* TASK DETAILS *
Return exactly the run of lines that begins at the line containing "The width and" and ends at the last line of the material below; pictures stay out.
****
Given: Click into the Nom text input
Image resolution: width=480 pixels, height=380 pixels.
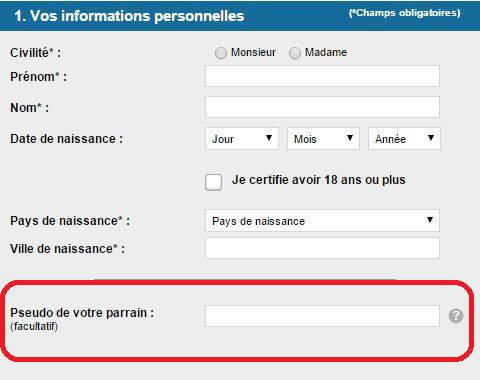Looking at the screenshot, I should pos(322,107).
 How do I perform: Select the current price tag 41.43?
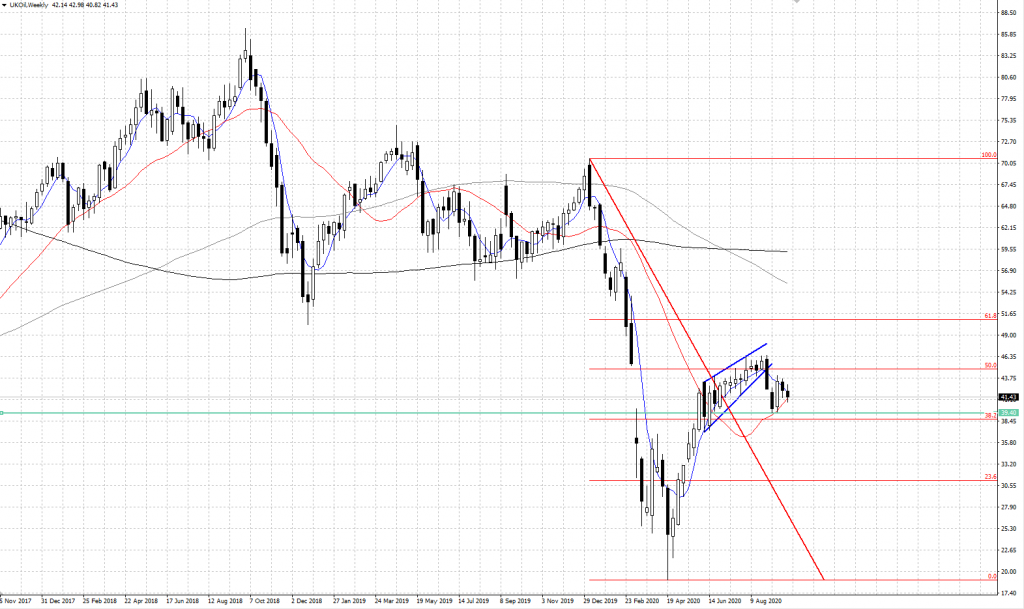(1008, 397)
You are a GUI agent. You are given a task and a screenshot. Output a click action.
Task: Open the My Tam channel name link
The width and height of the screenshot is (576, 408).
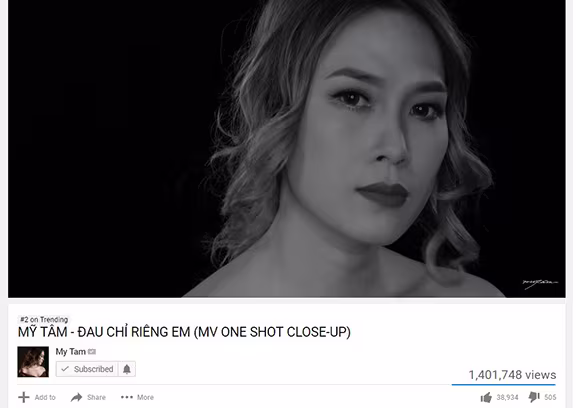pyautogui.click(x=71, y=352)
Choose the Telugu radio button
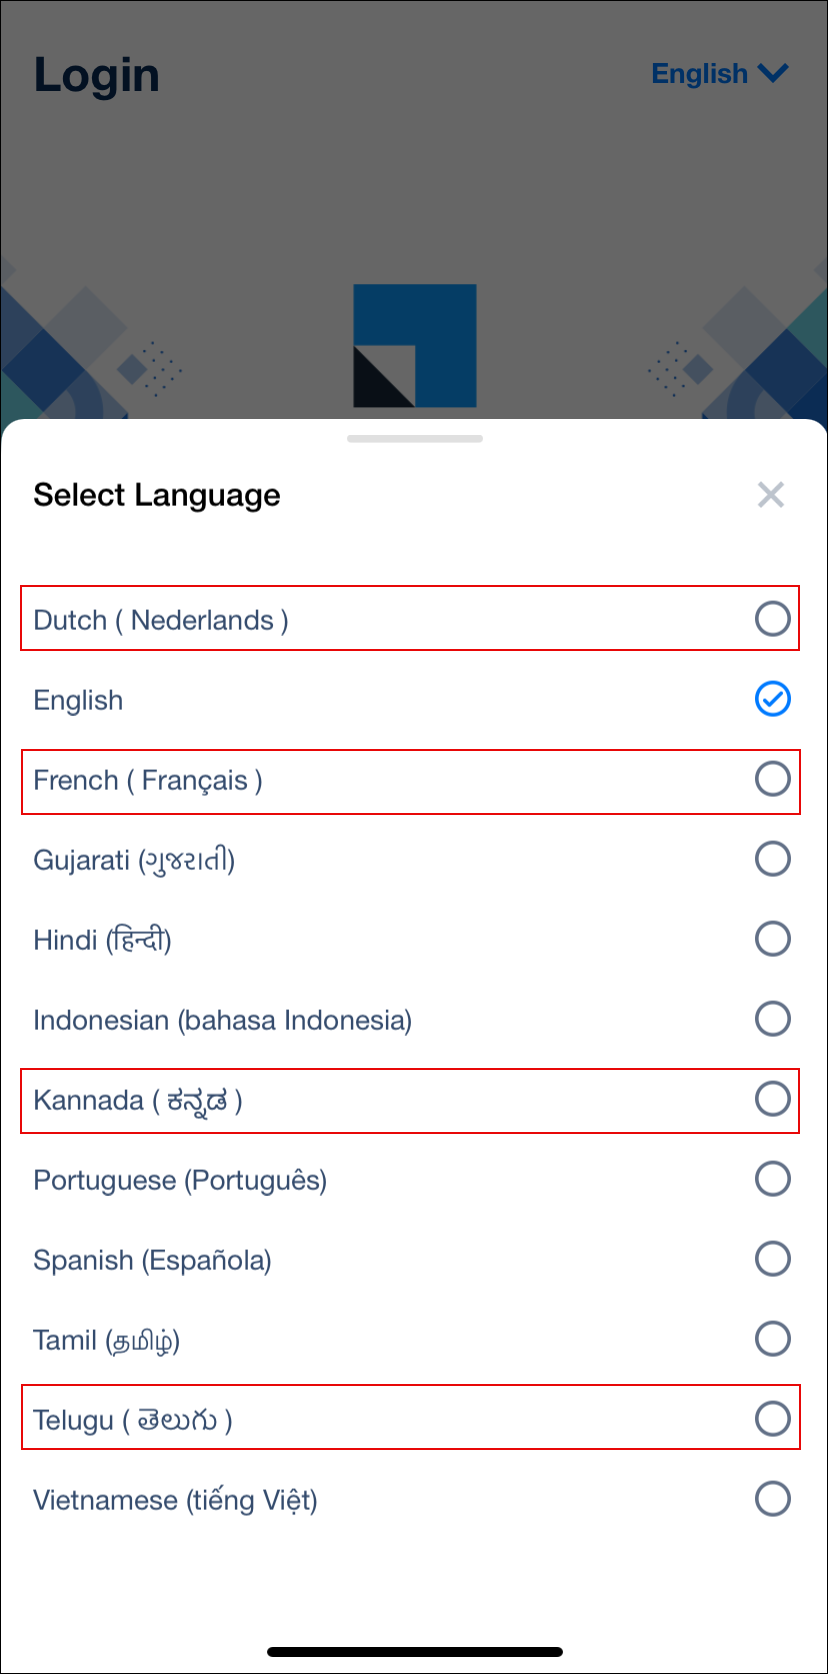The image size is (828, 1674). click(x=772, y=1419)
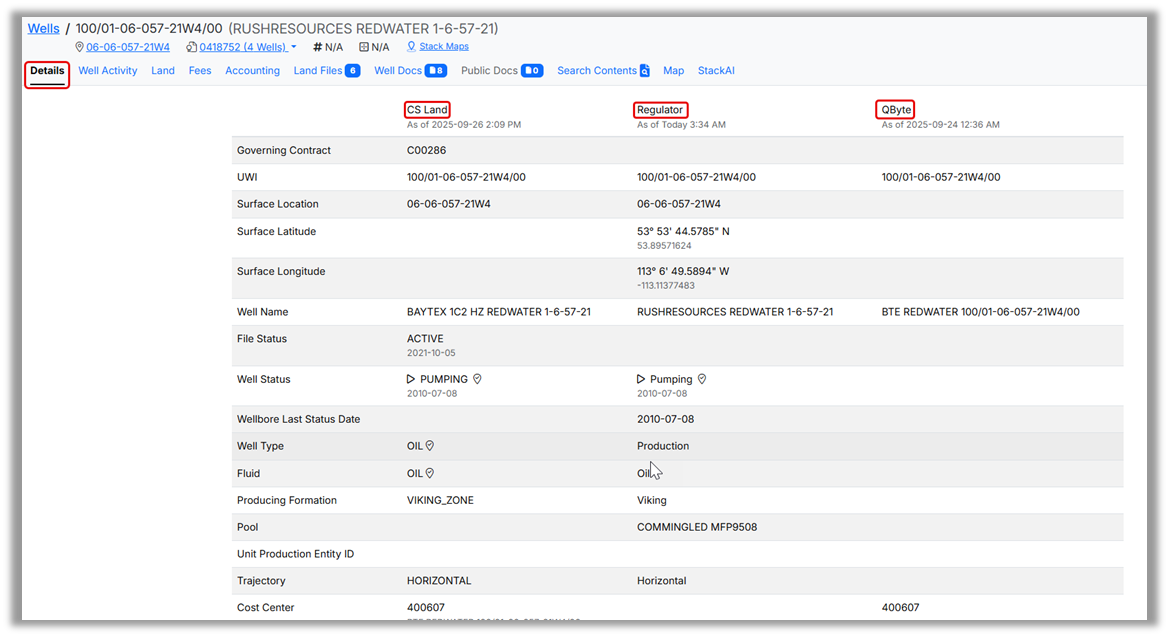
****
* RESULT BELOW *
The width and height of the screenshot is (576, 408).
pyautogui.click(x=71, y=352)
Choose the Telugu radio button
The image size is (828, 1674). click(x=772, y=1419)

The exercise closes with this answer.